Thanks for using UVQ!

Currently all public documents are listed on our GitHub homepage. We will update and release more in future.

Really appreciate users like you pointing out unclear parts of UVQ documentation and helping us improve this open source work.

Question 1 to 6 are answered below one by one.

yilinwang01 commented 1 year ago

For question 1 (format of the label distortion file):

The UVQ DistortionNet divides an input frame into 2x2 patches: 0 | 1 2 | 3

The numbers in each row follow this pattern, i.e. the first 26 elements are distortions for patch 0, then patch 1, 2, and 3.

The distortion scores for the entire frame can be estimated by averaging corresponding patch scores.

Within the 26 numbers for each patch, the first one is "unknown", which means probability of no distortion (or not belonging to the known 25 distortion types).

The other 25 elements follow the same order defined on http://database.mmsp-kn.de/kadid-10k-database.html (first is Gaussian blur and the last is Contrast change).

yilinwang01 commented 1 year ago

For question 2 (range of distortion scores):

The range for distortion labels is [0, 1], where 0 means no distortion, and 1 means strong distortion.

yilinwang01 commented 1 year ago

For question 3 (input length):

UVQ can handle videos in arbitrary lengths (bounded by how many extracted chunk features could be held in memory). However, the current model was calibrated on the YouTube UGC dataset, whose videos are in 20s. So if the input length is far from that (e.g. 1 hour), a common way is to split the video into chunks and then aggregate chunk scores.

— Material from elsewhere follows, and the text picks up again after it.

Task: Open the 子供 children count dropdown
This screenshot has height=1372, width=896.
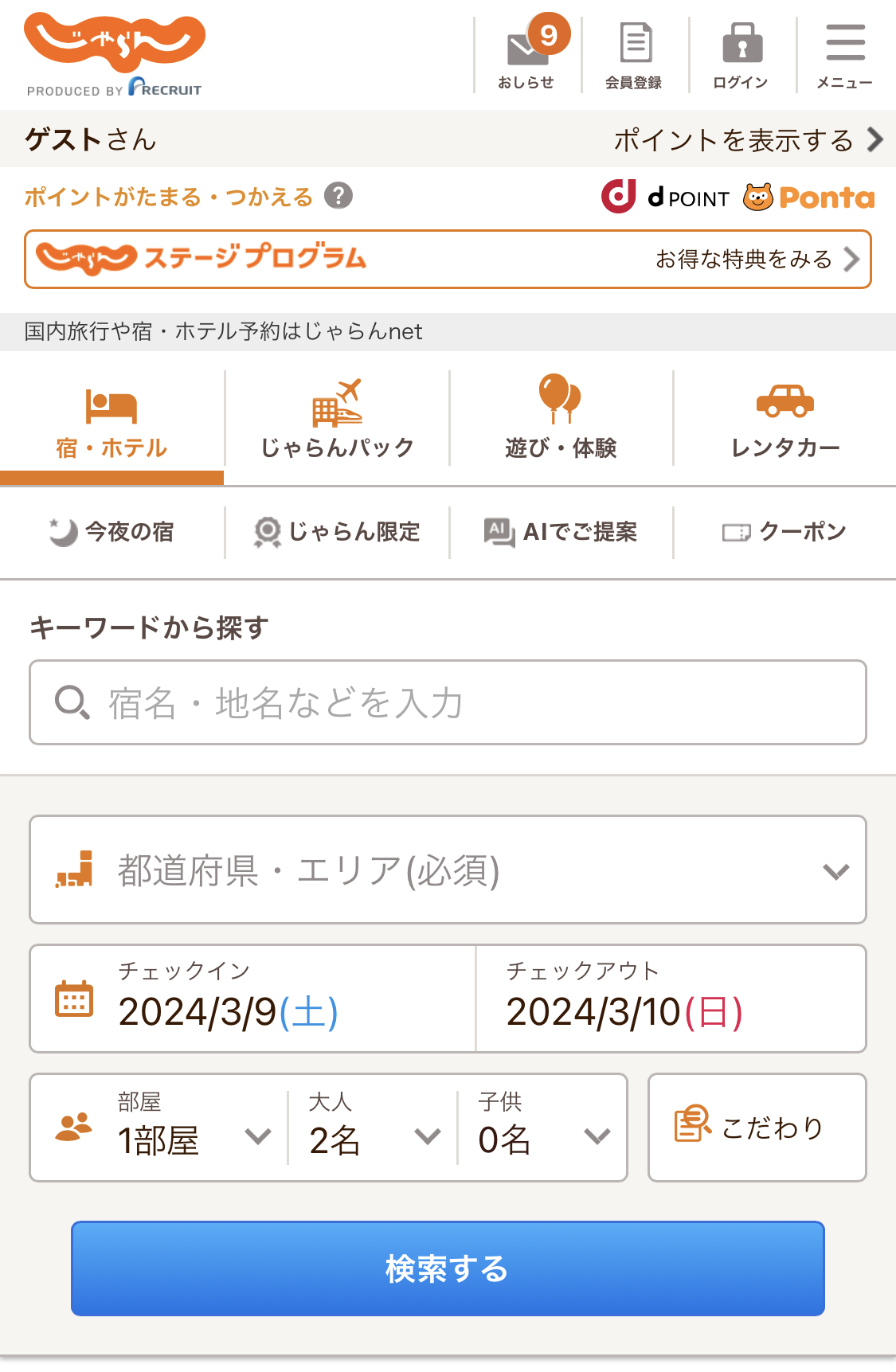Action: [543, 1128]

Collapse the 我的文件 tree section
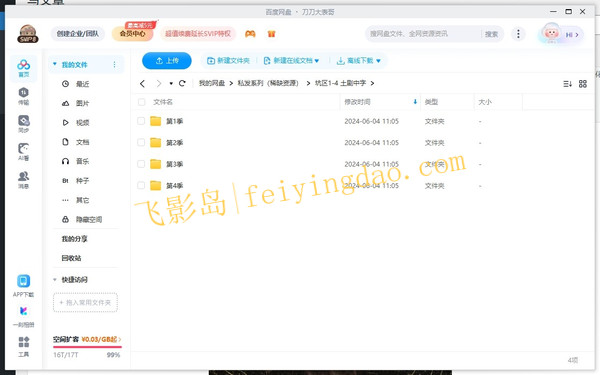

yilinwang01 commented 1 year ago

For question 4 (codec and container):

The inputs of UVQ are decoded raw frames, so no restrictions on codec or containers.

yilinwang01 commented 1 year ago

For question 5 (binary file for raw features):

These binary files are raw features extracted from the last layer of UVQ subnetworks. The output labels (.csv) can be treated as high level interpretations of these raw features. No need to interpret raw features again.

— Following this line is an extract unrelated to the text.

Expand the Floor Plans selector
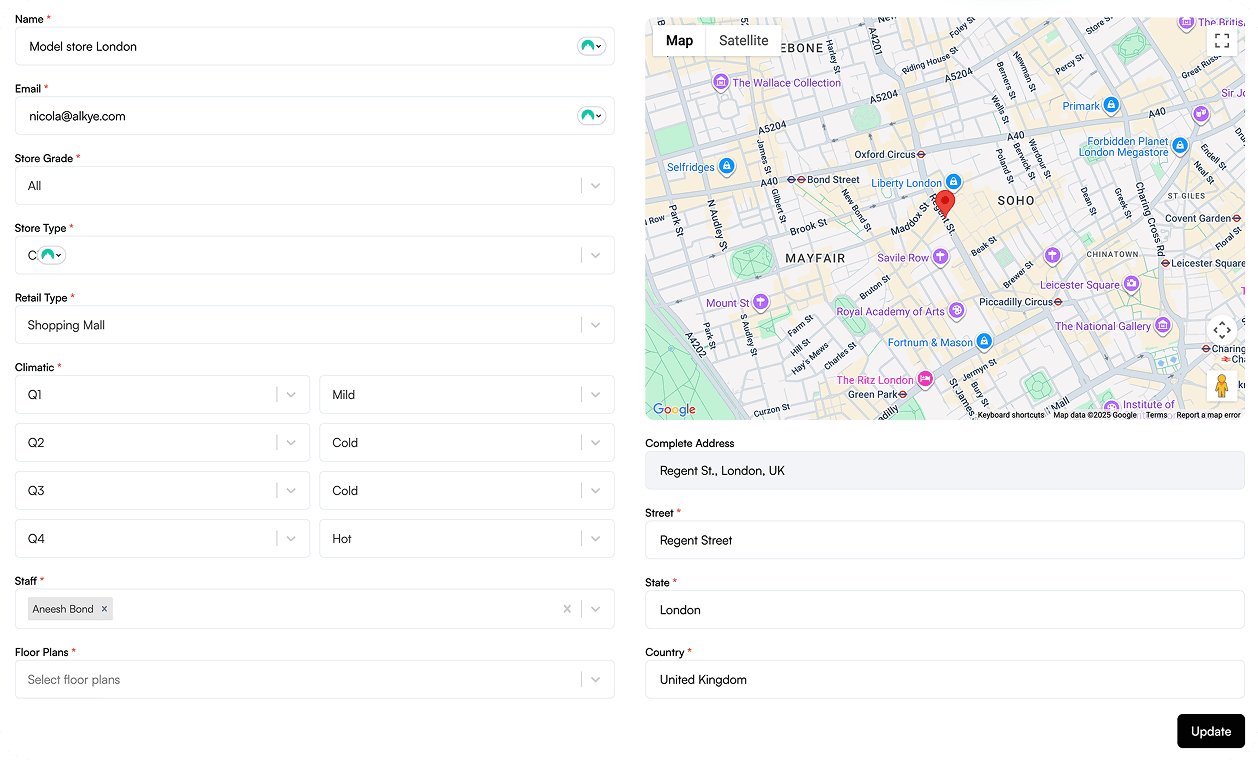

These raw features are inputs to the AggregationNet for generating the final overall quality score. We provide these intermediate data to make it easy for users retraining UVQ AggregationNet on their domain specific data.

yilinwang01 commented 1 year ago

For question 6 (with pristine reference):

UVQ also works on pristine videos.

To measure relative quality changes between the reference and the target, just running UVQ on both videos and then get their score difference.

For such relative quality use cases, besides the default score ("compression_content_distortion"), we also suggest trying other scores like "compression_content". In some cases they are more sensitive to compression distortions than the default one.